Rédigé par notre équipe le 25 juin 2019.

Le temps est à l’apaisement en ce début d’été. La Macronie a étrangement passé sans trop d’encombres un printemps qui s’annonçait explosif et après une longue campagne pour dire que le mouvement des gilets jaunes était fini, la stratégie consiste désormais à ignorer ceux qui n’ont pas remisé leur gilet dans la boite à gants. Dans cette vaste entreprise de calfeutrage, certains maux ressurgissent malgré les efforts de quelques puissants pour enterrer une vérité coupable. Les dernières révélations concernant la charge qui a failli coûter la vie à une gilet jaune niçoise ne peuvent rester sans réponse.

 

Le 23 mars dernier, les Français disaient non au système Macron pour la dix-neuvième fois de suite. Une volonté farouche de se faire entendre face à un pouvoir qui avait opté pour la mise dans l’illégalité du mouvement. C’est ainsi que le centre-ville de Nice avait été bouclé par les forces de l’ordre dont la consigne était d’arrêter tout individu arborant du jaune ou un facies pas assez sympathique à l’évocation d’Emmanuel Macron. Malgré ces directives dignes d’une République bananière, quelques irréductibles s’étaient retrouvés place Garibaldi pour se faire entendre dans pacifisme le plus absolu. Un crime de lèse-majesté que des petits potentats locaux ont voulu faire payer au prix fort malgré le refus de gendarmes de se livrer à une infamie.
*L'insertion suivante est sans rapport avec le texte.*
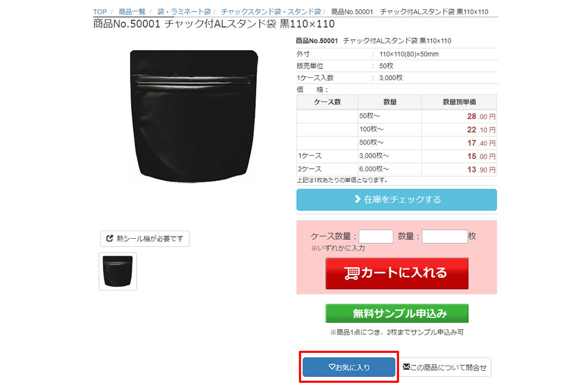Click the large black stand bag image
Screen dimensions: 588x391
[x=194, y=116]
Quand la gendarmerie refuse de faire la milice

C’est ainsi que Mediapart vient de révéler un nouvel élément troublant dans une affaire qui sent déjà bon le scandale d’Etat. Le commissaire qui s’est pris le 23 mars pour un justicier à la main lourde, Rabah Souchi, était loin de faire l’unanimité au sein des forces de l’ordre. Face à quelques gilets jaunes très calmes et aux cheveux grisonnants, ce commissaire a ordonné à un peloton de gendarmes mobiles de leur foncer dessus afin de faire regretter aux gilets jaunes d’avoir bravé un interdit inique. Sauf que les envies de violence de ce Rabah Souchi n’ont pas trouvé un écho favorable auprès du chef des gendarmes. Ce dernier a fait savoir au petit excité de service qu’une telle réponse serait « totalement disproportionnée » alors que « l’ambiance était très tranquille » et que le groupe était « composé essentiellement de femmes et de personnes âgées, sans casse, sans projectiles ».
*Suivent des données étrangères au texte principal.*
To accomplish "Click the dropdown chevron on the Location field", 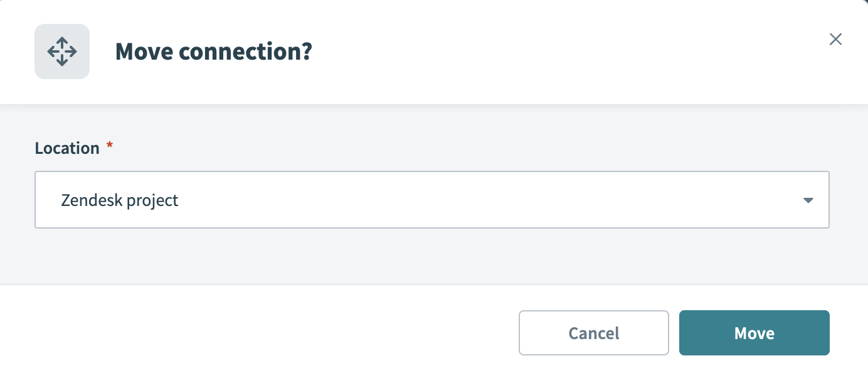I will click(x=808, y=200).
Les gendarmes ne se prêteront pas à un acte terrible contrairement à des policiers d’une compagnie d’intervention et de sécurisation qui chargeront donc sans ménagement un groupe de retraités dont fait partie Geneviève Legay, 73 ans. Après les errements du policier mis en cause, et les gros bobards du procureur de Nice, on pensait avoir touché le fond. Mais non ! L’enquête a été mise entre les mains de la compagne de Rabah Souchi et Mediapart vient de se procurer le rapport dans lequel il est écrit noir sur blanc que « La force de la réponse était presque criminelle ». Des mots lourds de sens rédigés par un professionnel du maintien de l’ordre qui a refusé avec justesse de se comporter comme dans un régime dictatorial.
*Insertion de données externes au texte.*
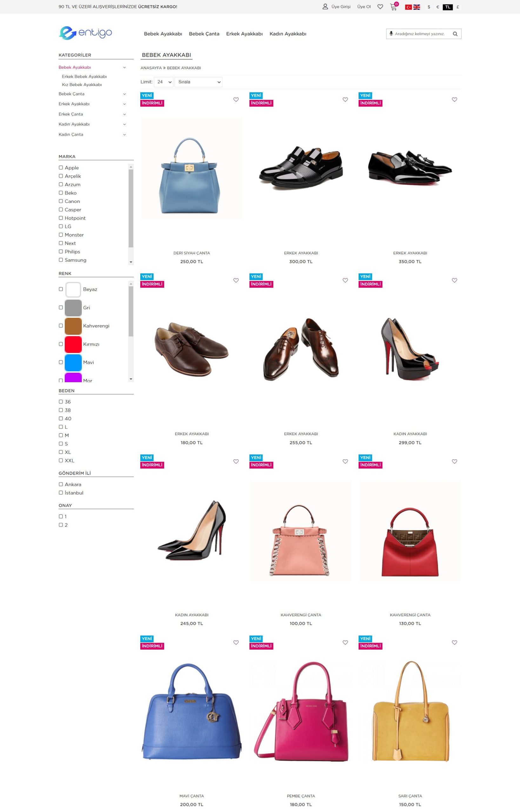Add Deri Siyah Çanta to favorites via heart
The height and width of the screenshot is (812, 520).
click(236, 100)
Un refus d’obéir à un ordre abject qui a été couvert par le président Macron lui-même pris en flagrant délit de mensonge ! Le rapport du gendarme est aussi explicite sur le déroulement des faits qu’il est resté jusqu’à aujourd’hui inconnu du dossier. Un élément central qui n’est jamais versé dans les éléments étudiés par les enquêteurs et mis à disposition de la défense. A croire que tout est fait par quelques individus bien placés pour étouffer les responsabilités et faire encore croire que la septuagénaire est tombée simplement à cause de sa maladresse…

L’avocat de la victime s’interroge : « Soit le procureur n’avait pas connaissance de ce rapport et alors c’est une faute professionnelle, soit il en avait connaissance mais n’a rien dit et dans ce cas c’est une infraction pénale ». Une alternative juste qui en dit long sur le délitement de la justice en France. Il est temps de faire tomber les sbires qui protègent depuis trop longtemps un système qui joue avec la vie de citoyens dont le seul crime est de vouloir se faire entendre du pouvoir…

Déjà une remarque sur cet article

  1. amazonia dit :

    les FRANCAIS .
    Face a une GESTAPO D’ETAT ? BONJOUR LES DEGATS +++
    Ne pas confondre les Amis /milice potes de BENALA .Casseurs
    avec police /Gendarmerie FRANCAISE .
    Les infiltrations de certains fadas ! dans tout les secteurs !
    ceux qui aiment casser du FRANCAIS .
    QUI FAIT QUOI ? mettre certains GUGUS . HORS JEUX .
    SUIVRE DES ORDRES ? Danger ! de QUI ?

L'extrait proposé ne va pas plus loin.